A. Cryo-EM reconstruction of the Nup153 FG-peptide binding to the HIV-2 CA hexamer. Nup153 density and model are in orange and HIV-2 CA in cyan. B. Cryo-EM reconstruction of the CPSF6 FG-peptide binding to the HIV-2 CA hexamer. CPSF6 density and model are in indigo and HIV-2 CA in green. C. Details of the atomic model built into the Nup153 FG-peptide density. The inset shows the N-terminal F of the FxFG peptide of Nup153 binds to a less hydrophobic pocket in HIV-2 CA hexamer with conserved polar residues, compared to those in HIV-1 (PDB: 8CKY).³⁹ D. Detailed atomic model built into the CPSF6 peptide density. The inset shows well-resolved structure for two glutamine residues interacting with backbone amide groups of HIV-2 CA, which have different conformations in the CPSF6 peptide/HIV-1 CA structures (PDB: 7SNǪ).⁵⁸

Nup153 FG-peptide density was readily observed in the FG pockets of the HIV-2 CA hexamers (Figure 4A), but not of pentamers (Figure S10B). The density was strongest inside the FG pocket and extended to contact the CTD of the adjacent CA chain. An atomic model of 8 residues of the Nup153 peptide could be confidently built (Figure 4C; Table S2). Consistent with the high conservation of FG pocket residues between HIV-1 and −2, the model of Nup153 peptide in HIV-2 aligned closely with the known structure of Nup153 peptide in HIV-1 CA hexamer³⁹ (~0.5 Å RMSD). This is true in spite of some well-conserved divergences between the two viruses along the adjacent CA NTD, such as a more polar character of the HIV-2 CA FG pocket, which may have otherwise been expected to interact poorly with the first Phe of the Nup153 FxFG peptide (Figure 4C). Consistently, the PRODIGY web server^61–63 predicted similar binding energies for the Nup153 peptide to both CA assemblies, with −7.2 kcal/mol to HIV-1 CA and −7.4 kcal/mol to HIV-2 CA.

Similarly, CPSF6 FG-peptide density was readily observed in the FG pockets of HIV-2 CA hexamers (Figure 4B), but not pentamers (Figure S10C). This density was nearly as strong as main chain CA density and appeared to mainly contact one CA chain. An atomic model of 11 residues of the CPSF6 peptide could be confidently built (Figure 4D; Table S2).

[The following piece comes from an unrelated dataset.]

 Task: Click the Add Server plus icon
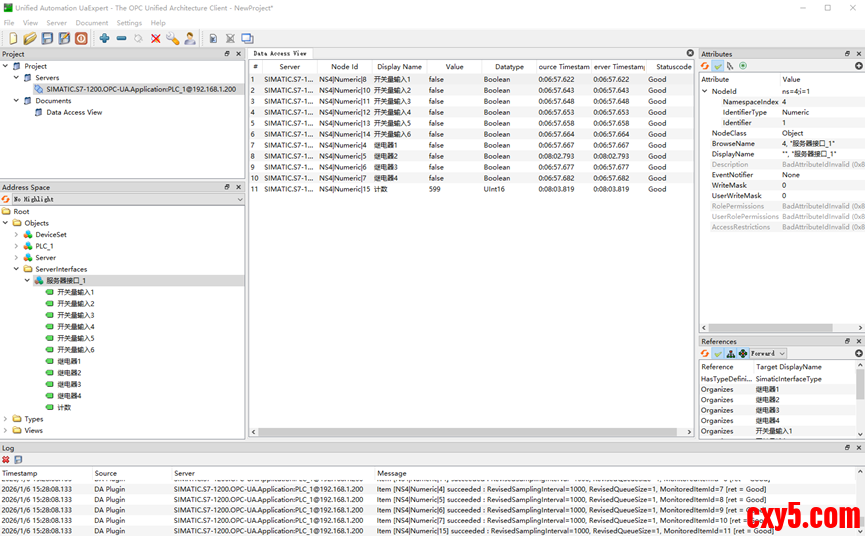[x=104, y=38]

The FG segment of the peptide bound similarly to Nup153 peptide and was overall similar to the structure determined previously of CPSF6 peptide with HIV-1 CA hexamer⁵⁸ (~0.4 Å RMSD). Interestingly, we observed clear interaction between two Gln residues of the CPSF6 peptide with backbone amide groups of the HIV-2 CA. These residues are also available in HIV-1 CA with similar conformations, but their interactions with the CPSF6 peptide was not observed previously (Figure 4D).⁵⁸ Consequently, binding energy prediction by the PRODIGY web server^61–63 predicted tighter binding of the CPSF6 peptide to HIV-2 CA (−9.0 kcal/mol) compared to HIV-1 CA (−5.4 kcal/mol). Despite resolving high-resolution structures of pentamers in the same data sets containing FG peptide-bound hexamers, no density for either FG-peptide was observed binding to the HIV-2 CA pentamer, like HIV-1, even in the absence of steric hindrance caused by the M66 rearrangement.

Discussion

The viral capsid is indispensable to lentiviral infection and defines various sites of distinguishing host interactions between HIV-1 and HIV-2.^5,16–26 Leveraging an approach that has produced mature CA lattice assembly in HIV-1,⁴⁴ we have determined structures of the HIV-2 CA lattice assembly at high resolution containing both hexameric and pentameric conformations. These structures shared significant similarity with previously determined crystal structures of individual HIV-2 CA domains^40,41 and with corresponding HIV-1 CA protomers,^34,38,39,44 but diverging at inter-domain or inter-protomer interfaces or at locations of genetic divergence with HIV-1. These assemblies offer an accurate and reproducible representation of the mature HIV-2 capsid lattice, providing an efficient tool to study interactions with host factors.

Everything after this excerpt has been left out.